## TEXTE D'ÉTUDE
L’affirmation est gravissime, car elle voudrait dire que nous sommes bel et bien sortis de l’ère des Lumières, pour le pire et pour le plus grave. Elle signifierait surtout que l’alliance de la science et de la liberté, pilier de l’autonomie, la science donnant ses fondements à la liberté, et la liberté délivrant la science des chaînes de l’obscurantisme, cette alliance qui caractérise la liberté de l’Occident, est rompue.
La science sous contrôle des intérêts privés se sépare de la liberté, et les libertés politiques comme individuelles ne peuvent plus s’exercer que contre une science qui a perdu ses attributs d’objectivité, d’impartialité, etc. L’affirmation rencontre un sentiment diffus, mais croissant ; celui qui alimente certains délires complotistes, certes, celui aussi qui perçoit le constructivisme d’une société de mise en scène, de communication et de propagande, où ce n’est pas ce qui est qui compte, c’est ce qui en est dit. Où le réel doit s’effacer devant ce qu’il devrait être.
Il est grave que ce sentiment soit alimenté par maints constats, de ces revues à comité de lecture qui mettent sous le contrôle de leurs publicitaires ou donateurs la recherche qu’ils publient, à ces algorithmes qui tendent immanquablement à censurer toute information, tout fait et toute analyse qui ne servent pas le modèle globaliste et sans-frontiériste dominant. Et il est grave qu’en matière de médecine, l’approche de l’homme comme un tout, esprit et matière, qui présidait à la médecine libérale, soit détruite au profit d’une approche mécanique, celle qui réduit le corps à un ensemble de pièces détachées, le diagnostic à une compilation de data, et organise la suppression de la médecine libérale au profit de l’industrie de la santé, numérique, à distance, et privatisée.

## EXPLORATION DU DOCUMENT
A: D'après le texte sur la science et la liberté, à quoi l'approche mécanique de la médecine réduit-elle le corps ?
B: Reproduisez fidèlement le passage du texte sur la science et la liberté qui va de « La science sous » à « qu’il devrait être. ».
C: Reprenez le texte sur la science et la liberté à la suite de sa dernière phrase et prolongez-le.

## LES DONNÉES
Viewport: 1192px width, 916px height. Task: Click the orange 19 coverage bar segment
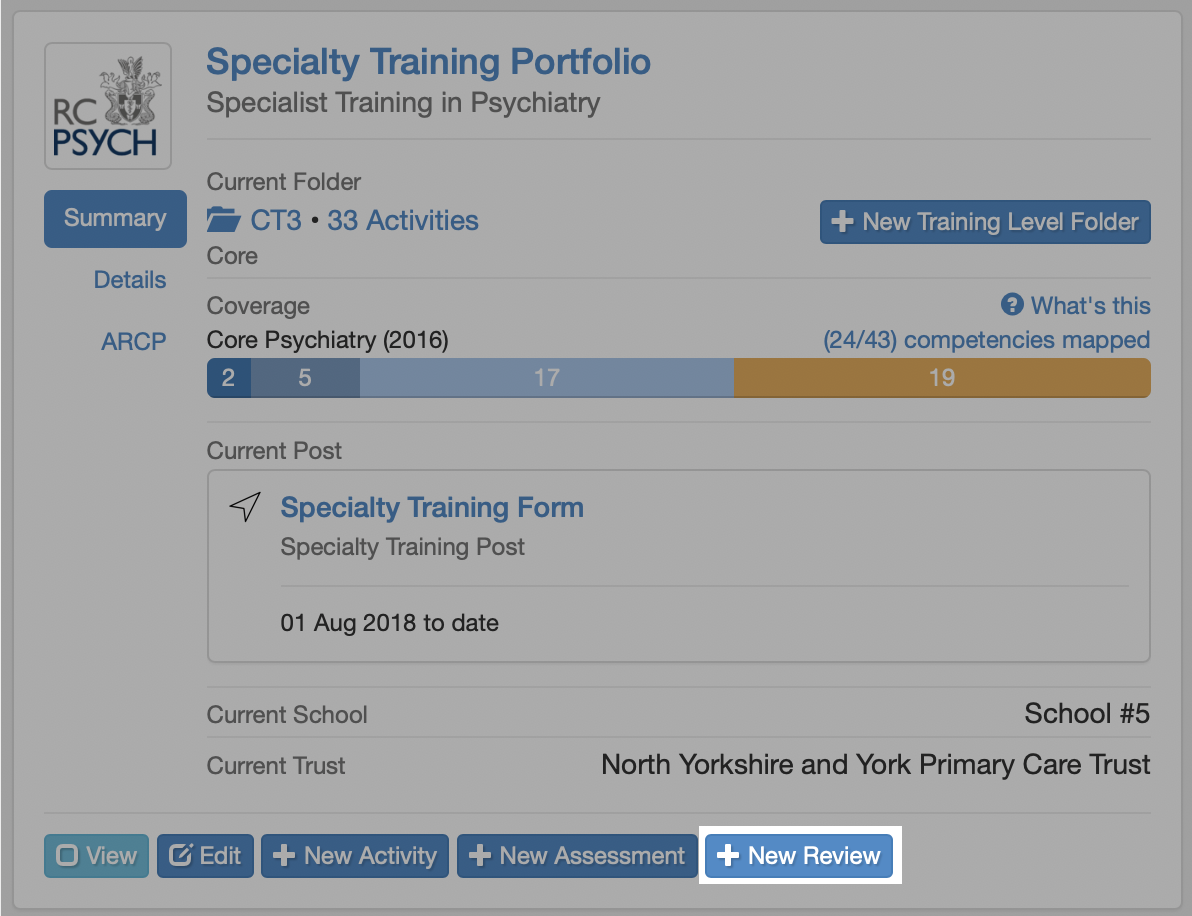click(x=941, y=378)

## RÉPONSES PAR EXERCICE
A: À un ensemble de pièces détachées.

B:
La science sous contrôle des intérêts privés se sépare de la liberté, et les libertés politiques comme individuelles ne peuvent plus s’exercer que contre une science qui a perdu ses attributs d’objectivité, d’impartialité, etc. L’affirmation rencontre un sentiment diffus, mais croissant ; celui qui alimente certains délires complotistes, certes, celui aussi qui perçoit le constructivisme d’une société de mise en scène, de communication et de propagande, où ce n’est pas ce qui est qui compte, c’est ce qui en est dit. Où le réel doit s’effacer devant ce qu’il devrait être.

C:
Nous en sommes là. Ce n’est pas le moindre effet du Covid que de renouveler le débat entre la science et la liberté. Nous ne sommes pas au bout de cette aventure, toujours reprise, toujours à reprendre. Partout en Europe, la liberté réclame ses droits face à la science. Et partout, grandit le sentiment que la fausse science chasse la vraie, que la science captée par l’intérêt ne supporte plus la recherche indépendante, et n’accepte plus cette contradiction qui est pourtant la seule et permanente condition de sa validité, comme le rappelait Georges Steiner. Il est temps de se rappeler que la science politique doit à Machiavel ses fondations, qui l’ont conduit d’abord à rechercher « la vérité effective de la chose » plutôt que les récits qui en sont faits – et quelle sera la réalité du COVID dans l’histoire ? – et surtout, ensuite, à nous mettre en garde contre ceux qui ignorent les faits pour ne vouloir en connaître que le récit qui en est fait ; ceux-là se condamnent à l’échec, comme ce qui s’est appelé I’Ouest se condamne à l’échec en voulant considérer l’homme et la société selon l’image qu’il s’en fait, et pas selon la réalité de ce qu’ils sont.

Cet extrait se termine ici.